Reading passage:
____________
# Raw Data Filtering Notebook

In this notebook we will be carrying out the inital exploration of the data to locate and select specific variables that we wish to include in our future cleaned dataset.



## Imports and Installs

In [2]:
import json
from pprint import pprint
import zipfile
import pandas as pd
import numpy as np

## Loading the Data

In [3]:
#The path to the zipfile
zip_path = "../raw data/raw_launch_data.json.zip"
launch_data_filename = 'raw_launch_data.json'

#loading the raw launch data 
with zipfile.ZipFile(zip_path, "r") as z:
    with z.open(launch_data_filename) as f:
        raw_launch_data = json.load(f)

#Firstly what type of data is it
type(raw_launch_data)

#printing out the first entry to ensure data was loaded correctly
#pprint(raw_launch_data[:5])

dict

The first level of the data is a dictionary, so to figure out what nested levels exist within the dictionary we will have to take a look at the key variables for this level.

In [4]:
#What are the keys for the raw_launch_data dictionary
raw_launch_data.keys()

dict_keys(['collector', 'total_launches', 'collection_date', 'launches'])

In [5]:
raw_launch_data['collection_date']

'2025-11-07 05:20:58'

In [6]:
type(raw_launch_data['launches'])
____________
Supplied material:
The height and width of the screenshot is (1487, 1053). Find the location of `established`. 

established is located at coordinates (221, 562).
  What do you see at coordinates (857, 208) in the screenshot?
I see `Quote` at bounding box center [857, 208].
____________
Exercise directions:
Rewrite the part of the raw data filtering notebook that begins at the words "#Firstly what type" and stops after "for this level.", substituting "mapping" for "dictionary".

Written solution:
#Firstly what type of data is it
type(raw_launch_data)

#printing out the first entry to ensure data was loaded correctly
#pprint(raw_launch_data[:5])

dict

The first level of the data is a mapping, so to figure out what nested levels exist within the mapping we will have to take a look at the key variables for this level.